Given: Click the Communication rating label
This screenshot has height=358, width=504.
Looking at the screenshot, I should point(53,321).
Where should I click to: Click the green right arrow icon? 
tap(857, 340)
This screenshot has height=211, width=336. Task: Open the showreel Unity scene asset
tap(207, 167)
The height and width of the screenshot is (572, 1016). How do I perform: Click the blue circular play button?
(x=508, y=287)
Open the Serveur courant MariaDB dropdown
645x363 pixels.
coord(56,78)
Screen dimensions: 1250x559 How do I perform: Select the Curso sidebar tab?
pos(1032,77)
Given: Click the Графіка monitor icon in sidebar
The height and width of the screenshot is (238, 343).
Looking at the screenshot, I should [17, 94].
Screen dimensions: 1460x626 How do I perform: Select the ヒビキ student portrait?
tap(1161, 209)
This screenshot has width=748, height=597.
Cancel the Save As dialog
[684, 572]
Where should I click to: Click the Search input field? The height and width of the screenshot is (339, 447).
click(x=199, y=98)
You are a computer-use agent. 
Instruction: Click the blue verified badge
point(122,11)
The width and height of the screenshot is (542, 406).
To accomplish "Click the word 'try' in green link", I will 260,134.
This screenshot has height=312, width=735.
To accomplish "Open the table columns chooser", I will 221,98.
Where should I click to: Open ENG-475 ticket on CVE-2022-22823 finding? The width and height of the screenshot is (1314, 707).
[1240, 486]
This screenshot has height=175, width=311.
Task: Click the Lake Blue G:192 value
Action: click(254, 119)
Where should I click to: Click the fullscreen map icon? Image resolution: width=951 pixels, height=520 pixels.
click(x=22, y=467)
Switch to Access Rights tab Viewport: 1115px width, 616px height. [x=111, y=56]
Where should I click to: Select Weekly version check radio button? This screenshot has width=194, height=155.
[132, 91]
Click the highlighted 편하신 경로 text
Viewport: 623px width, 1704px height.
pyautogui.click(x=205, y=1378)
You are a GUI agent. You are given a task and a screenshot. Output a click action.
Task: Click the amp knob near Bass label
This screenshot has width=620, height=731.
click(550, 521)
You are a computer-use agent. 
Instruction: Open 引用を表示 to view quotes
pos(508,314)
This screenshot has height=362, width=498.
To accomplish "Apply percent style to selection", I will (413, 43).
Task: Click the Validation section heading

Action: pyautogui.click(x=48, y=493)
--*--
From the first line to the last, write out the data exactly.

Answer to this task:
Given: Click the Communication rating label
This screenshot has height=358, width=504.
Looking at the screenshot, I should point(53,321).
Where should I click to: Click the green right arrow icon? 
tap(857, 340)
This screenshot has height=211, width=336. Task: Open the showreel Unity scene asset
tap(207, 167)
The height and width of the screenshot is (572, 1016). How do I perform: Click the blue circular play button?
(x=508, y=287)
Open the Serveur courant MariaDB dropdown
645x363 pixels.
coord(56,78)
Screen dimensions: 1250x559 How do I perform: Select the Curso sidebar tab?
pos(1032,77)
Given: Click the Графіка monitor icon in sidebar
The height and width of the screenshot is (238, 343).
Looking at the screenshot, I should [17, 94].
Screen dimensions: 1460x626 How do I perform: Select the ヒビキ student portrait?
tap(1161, 209)
This screenshot has width=748, height=597.
Cancel the Save As dialog
[684, 572]
Where should I click to: Click the Search input field? The height and width of the screenshot is (339, 447).
click(x=199, y=98)
You are a computer-use agent. 
Instruction: Click the blue verified badge
point(122,11)
The width and height of the screenshot is (542, 406).
To accomplish "Click the word 'try' in green link", I will 260,134.
This screenshot has height=312, width=735.
To accomplish "Open the table columns chooser", I will 221,98.
Where should I click to: Open ENG-475 ticket on CVE-2022-22823 finding? The width and height of the screenshot is (1314, 707).
[1240, 486]
This screenshot has height=175, width=311.
Task: Click the Lake Blue G:192 value
Action: click(254, 119)
Where should I click to: Click the fullscreen map icon? Image resolution: width=951 pixels, height=520 pixels.
click(x=22, y=467)
Switch to Access Rights tab Viewport: 1115px width, 616px height. [x=111, y=56]
Where should I click to: Select Weekly version check radio button? This screenshot has width=194, height=155.
[132, 91]
Click the highlighted 편하신 경로 text
Viewport: 623px width, 1704px height.
pyautogui.click(x=205, y=1378)
You are a GUI agent. You are given a task and a screenshot. Output a click action.
Task: Click the amp knob near Bass label
This screenshot has width=620, height=731.
click(550, 521)
You are a computer-use agent. 
Instruction: Open 引用を表示 to view quotes
pos(508,314)
This screenshot has height=362, width=498.
To accomplish "Apply percent style to selection", I will (413, 43).
Task: Click the Validation section heading

Action: pyautogui.click(x=48, y=493)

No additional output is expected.